# Task description:
Nothing but the pictures should go missing; return all the entries below exactly.

Extracted records
◆ ◆ ◆
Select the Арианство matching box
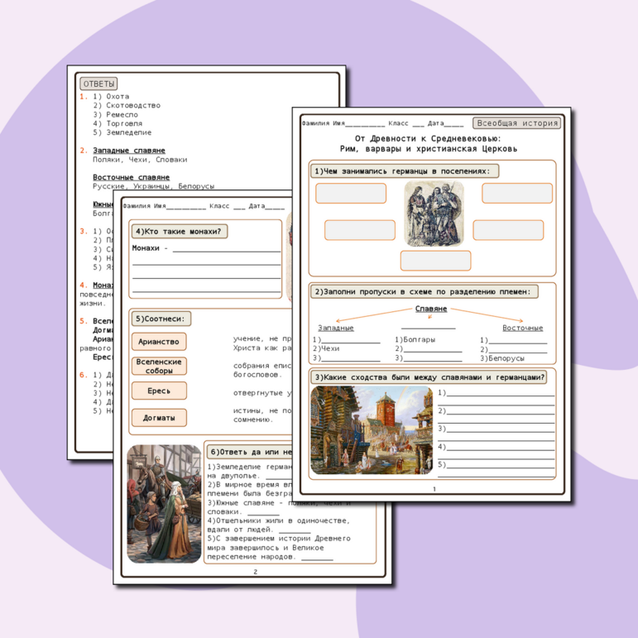Screen dimensions: 638x638 (x=159, y=342)
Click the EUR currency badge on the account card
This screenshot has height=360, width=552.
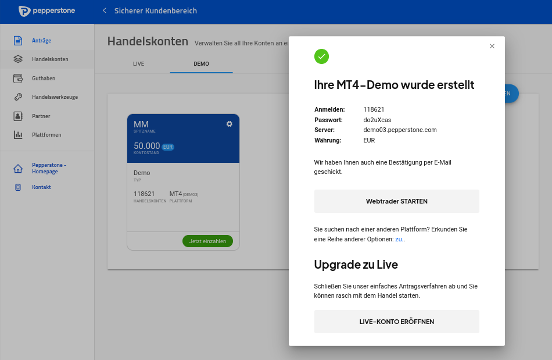(x=168, y=147)
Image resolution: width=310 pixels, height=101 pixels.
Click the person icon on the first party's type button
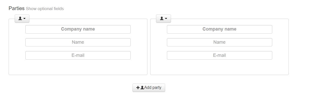point(20,18)
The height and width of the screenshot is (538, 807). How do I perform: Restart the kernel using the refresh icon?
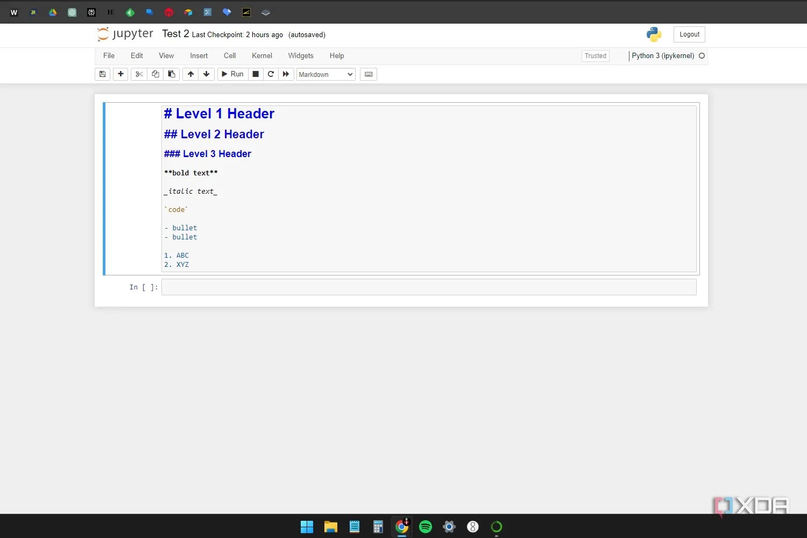(271, 74)
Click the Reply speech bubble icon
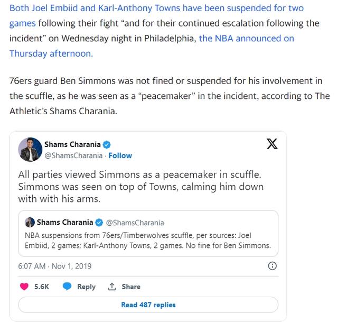Image resolution: width=338 pixels, height=331 pixels. click(x=67, y=287)
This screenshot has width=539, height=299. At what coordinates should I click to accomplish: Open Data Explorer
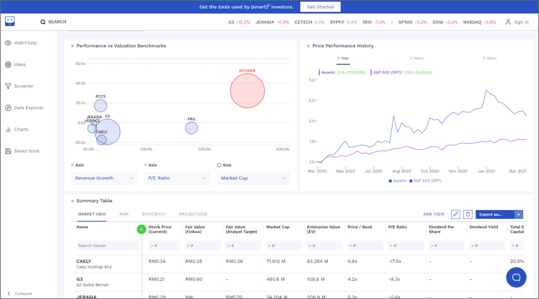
◆ ◆ ◆
# Written response:
Select the Арианство matching box
Screen dimensions: 638x638 (x=159, y=342)
Click the EUR currency badge on the account card
This screenshot has height=360, width=552.
(x=168, y=147)
Image resolution: width=310 pixels, height=101 pixels.
Click the person icon on the first party's type button
point(20,18)
The height and width of the screenshot is (538, 807). How do I perform: Restart the kernel using the refresh icon?
(271, 74)
Click the Reply speech bubble icon
Image resolution: width=338 pixels, height=331 pixels. click(x=67, y=287)
This screenshot has width=539, height=299. At what coordinates should I click to accomplish: Open Data Explorer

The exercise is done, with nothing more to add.